▶ [PROBLEM REQUIREMENTS]
Within the records below is a range that opens at the line with "Instruction: Click the" and closes at the line with "Select the Oct marker on the time axis". Return that range word for word, both ends included, and only that range.

DATASET RECORDS: Begin

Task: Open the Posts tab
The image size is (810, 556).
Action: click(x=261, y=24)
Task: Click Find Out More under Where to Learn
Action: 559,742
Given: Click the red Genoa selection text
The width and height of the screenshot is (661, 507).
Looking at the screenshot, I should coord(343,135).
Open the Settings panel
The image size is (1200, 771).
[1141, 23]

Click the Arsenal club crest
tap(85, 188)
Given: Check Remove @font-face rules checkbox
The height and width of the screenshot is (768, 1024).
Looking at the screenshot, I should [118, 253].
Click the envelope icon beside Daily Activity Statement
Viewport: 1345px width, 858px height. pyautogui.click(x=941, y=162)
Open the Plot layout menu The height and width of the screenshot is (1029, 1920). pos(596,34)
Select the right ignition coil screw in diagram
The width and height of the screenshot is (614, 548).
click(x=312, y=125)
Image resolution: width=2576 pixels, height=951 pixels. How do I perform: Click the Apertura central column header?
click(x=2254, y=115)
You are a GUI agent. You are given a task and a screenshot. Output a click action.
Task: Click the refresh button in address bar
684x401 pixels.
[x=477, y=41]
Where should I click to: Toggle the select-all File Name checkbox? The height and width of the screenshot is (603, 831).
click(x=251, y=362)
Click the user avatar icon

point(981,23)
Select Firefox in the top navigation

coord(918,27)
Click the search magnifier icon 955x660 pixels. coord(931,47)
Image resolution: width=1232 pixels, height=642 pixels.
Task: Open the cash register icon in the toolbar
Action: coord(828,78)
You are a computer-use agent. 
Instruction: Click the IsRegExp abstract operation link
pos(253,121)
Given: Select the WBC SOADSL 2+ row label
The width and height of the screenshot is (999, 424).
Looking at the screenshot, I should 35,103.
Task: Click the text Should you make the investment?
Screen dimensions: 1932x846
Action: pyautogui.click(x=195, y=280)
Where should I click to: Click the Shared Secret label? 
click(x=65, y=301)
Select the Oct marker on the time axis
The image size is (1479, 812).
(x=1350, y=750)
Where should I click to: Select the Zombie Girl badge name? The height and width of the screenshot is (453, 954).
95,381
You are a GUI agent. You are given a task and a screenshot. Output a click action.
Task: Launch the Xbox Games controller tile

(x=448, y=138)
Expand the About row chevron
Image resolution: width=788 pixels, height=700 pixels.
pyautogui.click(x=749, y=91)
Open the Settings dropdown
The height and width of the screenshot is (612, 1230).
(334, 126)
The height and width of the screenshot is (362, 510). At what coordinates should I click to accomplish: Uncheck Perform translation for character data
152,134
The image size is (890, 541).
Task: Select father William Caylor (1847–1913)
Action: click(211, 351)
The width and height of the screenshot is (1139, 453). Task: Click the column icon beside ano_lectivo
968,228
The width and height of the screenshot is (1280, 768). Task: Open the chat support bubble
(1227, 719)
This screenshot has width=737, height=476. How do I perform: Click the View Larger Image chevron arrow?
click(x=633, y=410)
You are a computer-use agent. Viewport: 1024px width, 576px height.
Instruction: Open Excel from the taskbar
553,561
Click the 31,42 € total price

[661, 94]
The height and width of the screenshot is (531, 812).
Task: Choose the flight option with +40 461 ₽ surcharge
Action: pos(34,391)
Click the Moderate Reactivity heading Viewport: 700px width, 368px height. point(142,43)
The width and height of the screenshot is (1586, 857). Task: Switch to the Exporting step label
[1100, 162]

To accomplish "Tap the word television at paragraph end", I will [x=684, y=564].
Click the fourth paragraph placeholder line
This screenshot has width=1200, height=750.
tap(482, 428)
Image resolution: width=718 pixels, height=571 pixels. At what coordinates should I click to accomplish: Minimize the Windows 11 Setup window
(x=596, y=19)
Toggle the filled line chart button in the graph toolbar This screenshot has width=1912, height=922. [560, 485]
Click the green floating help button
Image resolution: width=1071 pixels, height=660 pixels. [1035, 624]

DATASET RECORDS: End

▶ [OUTPUT FOR THIS TASK]
Instruction: Click the IsRegExp abstract operation link
pos(253,121)
Given: Select the WBC SOADSL 2+ row label
The width and height of the screenshot is (999, 424).
Looking at the screenshot, I should 35,103.
Task: Click the text Should you make the investment?
Screen dimensions: 1932x846
Action: pyautogui.click(x=195, y=280)
Where should I click to: Click the Shared Secret label? 
click(x=65, y=301)
Select the Oct marker on the time axis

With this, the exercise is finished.